Characterization of plastocyanin from the cyanobacterium Phormidium laminosum: copper-inducible expression and SecA-dependent targeting in Escherichia coli

Abstract

Plastocyanin from the thermophilic cyanobacterium Phormidium laminosum has been purified, a partial amino acid sequence obtained and the gene cloned and sequenced. The derived amino acid sequence indicates that the plastocyanin protein is initially synthesized with an N-terminal leader sequence of 34 amino acids to direct it across the thylakoid membrane. The leader sequence consists of a positively charged N-terminal region, a hydrophobic region and a cleavage site, which are characteristic both of higher-plant chloroplast thylakoid transfer domains and of bacterial leader peptides.

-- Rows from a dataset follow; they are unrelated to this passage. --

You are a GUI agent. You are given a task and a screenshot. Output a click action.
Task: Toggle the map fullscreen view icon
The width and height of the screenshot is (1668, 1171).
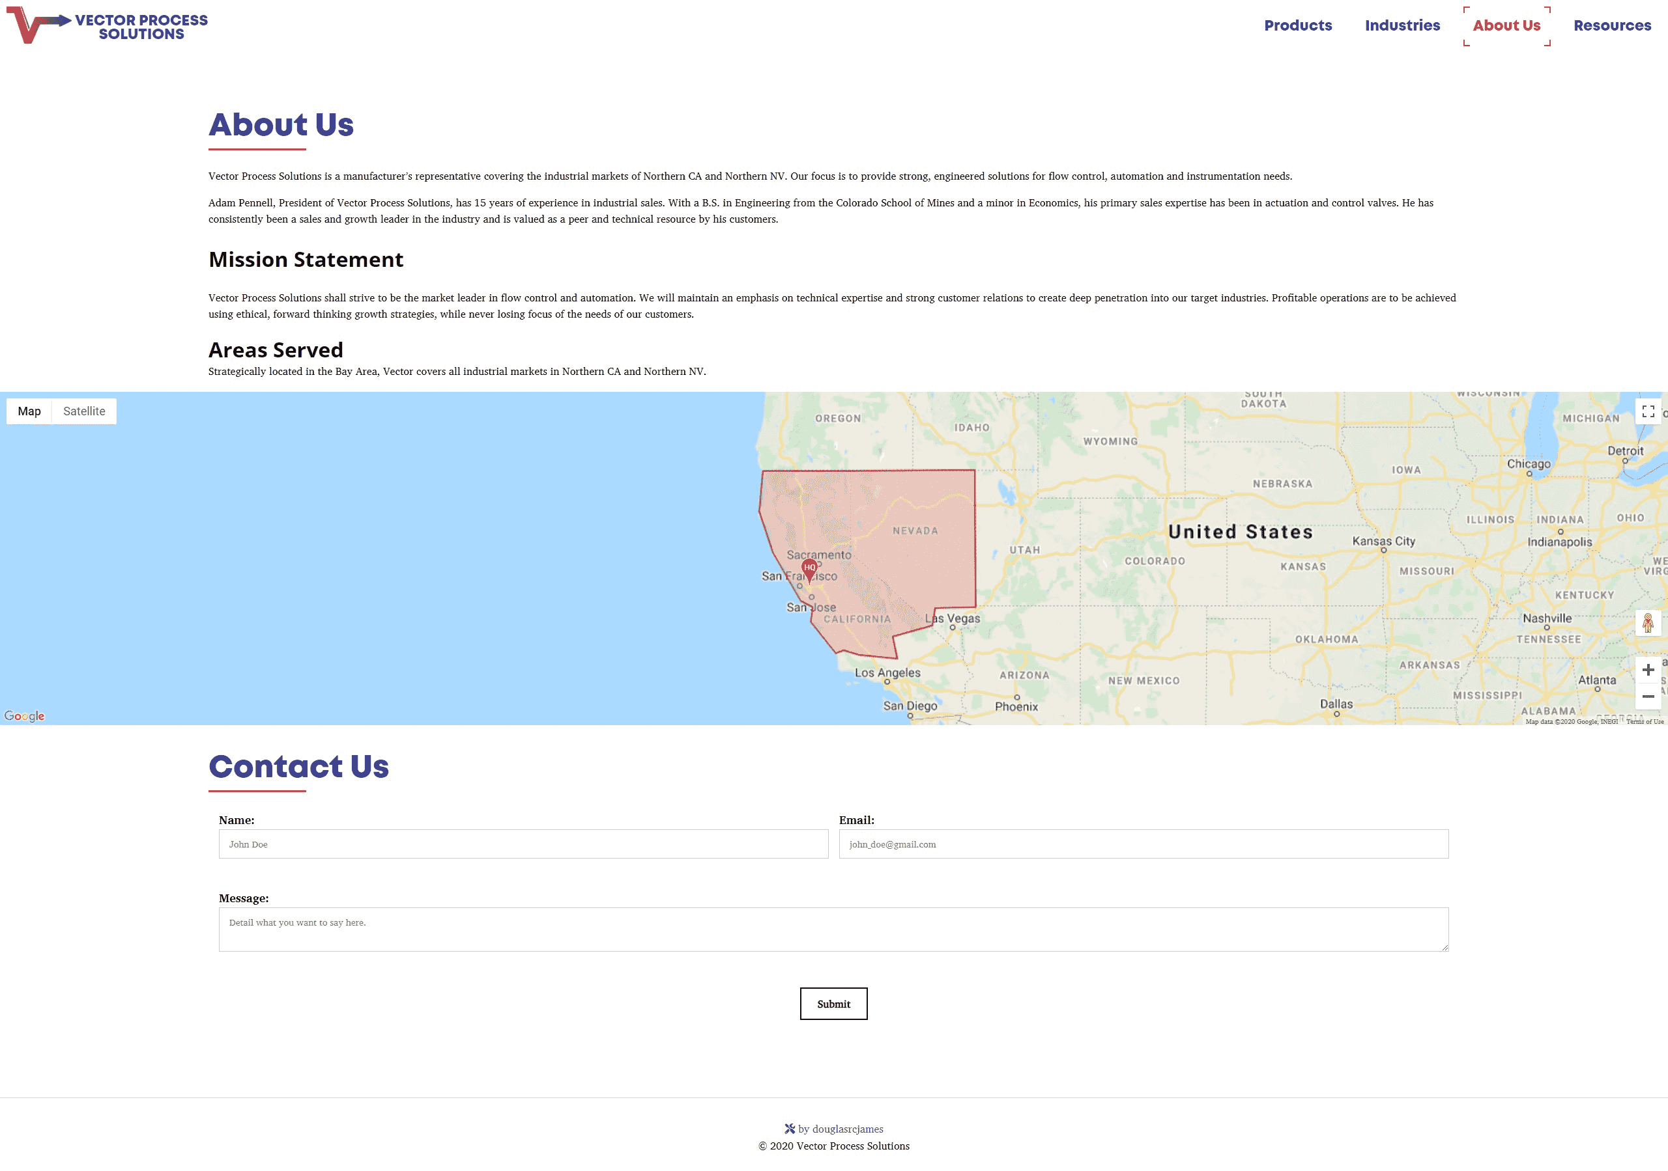(x=1648, y=412)
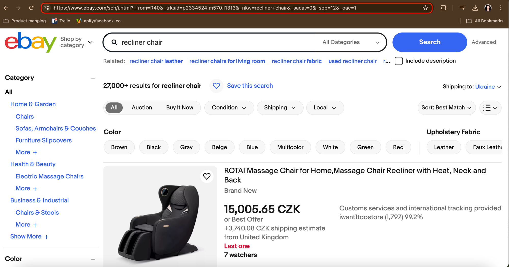Select the Black color filter
The height and width of the screenshot is (267, 509).
pos(153,147)
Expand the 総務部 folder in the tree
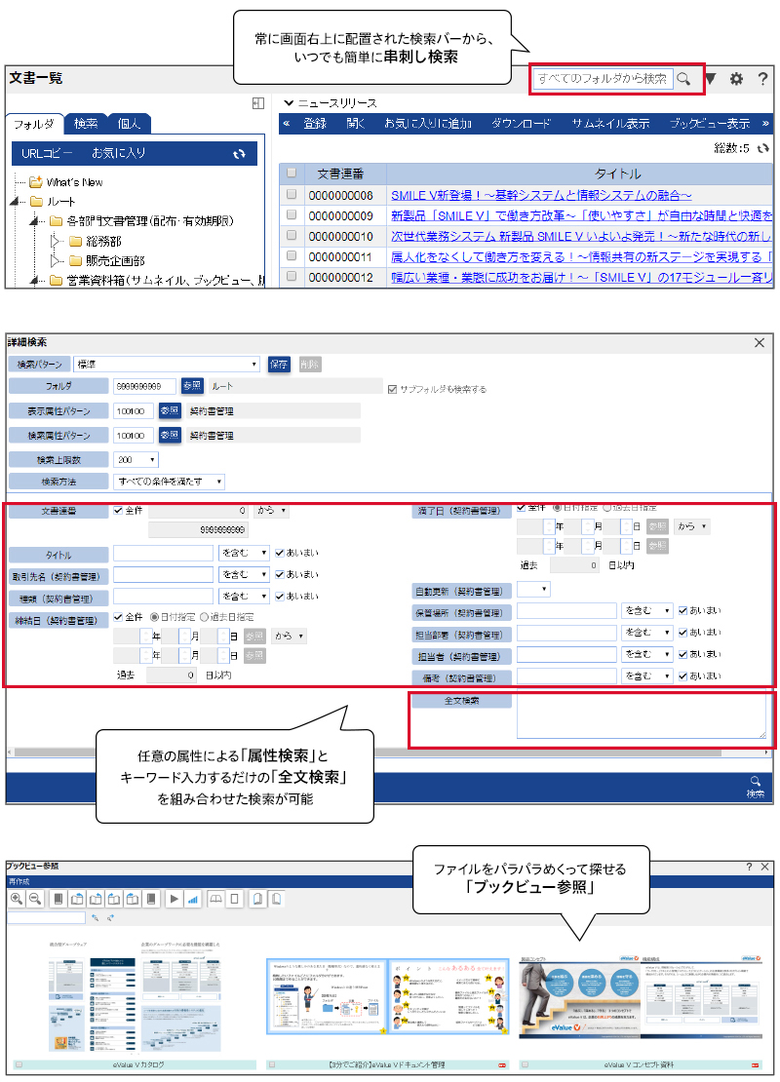The image size is (780, 1082). tap(57, 241)
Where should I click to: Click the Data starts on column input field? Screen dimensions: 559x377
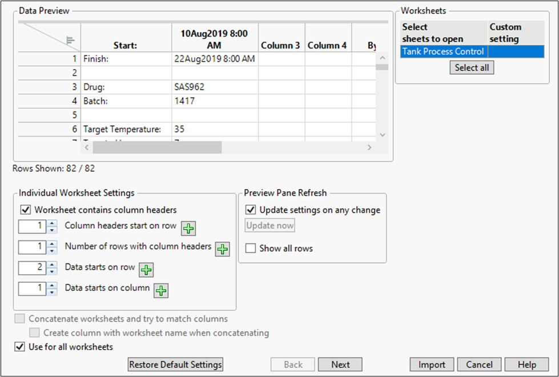point(32,288)
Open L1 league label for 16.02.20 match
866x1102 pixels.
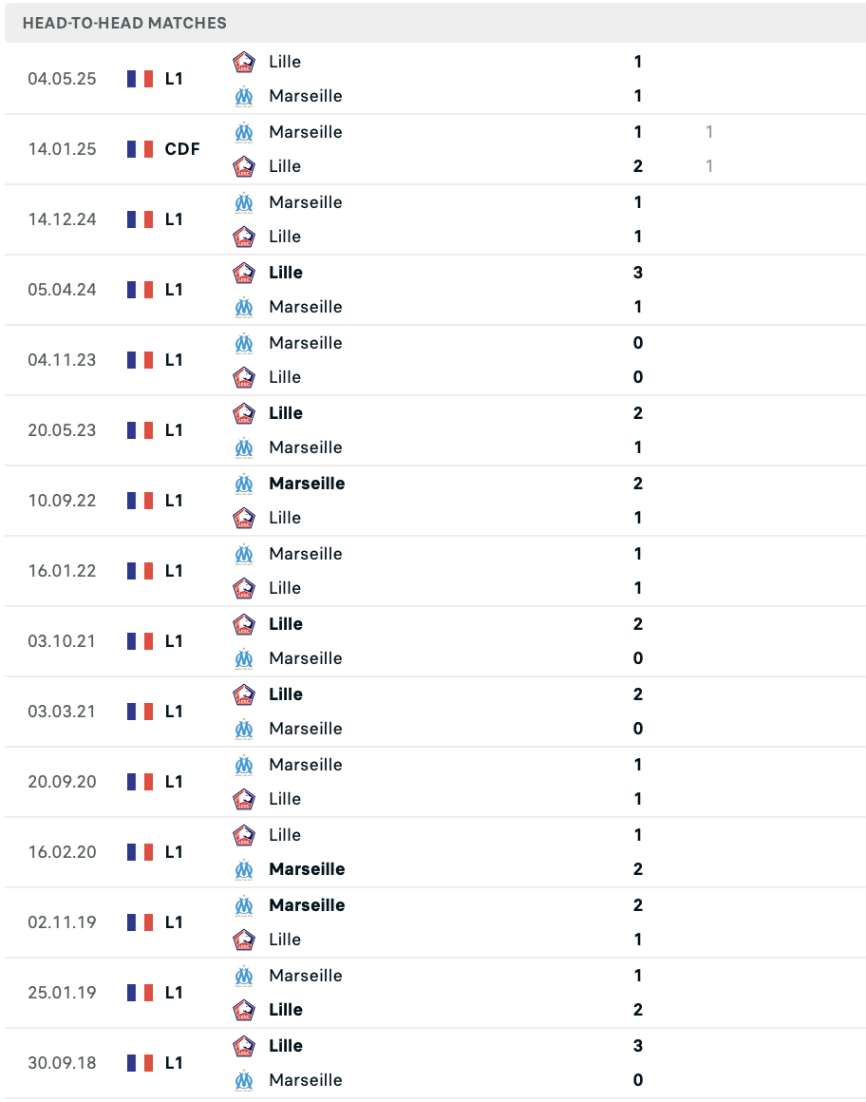tap(174, 852)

The petE gene and flanking regions have been cloned in Escherichia coli, and the plastocyanin protein is expressed and directed to the periplasmic space, with concomitant processing to the mature form. Targeting to the periplasm and processing of the plastocyanin protein in E. coli appears to be dependent on components of the Sec apparatus, since the unprocessed precursor accumulates in the cytoplasm of a secA mutant. Expression of plastocyanin in E. coli is copper-inducible and apparently controlled at the level of transcription, leading to the conclusion that copper-regulated promoters exist in the regions flanking the gene and are recognized in a heterologous system. Possible implications for gene expression and protein targeting in the cyanobacterium are discussed.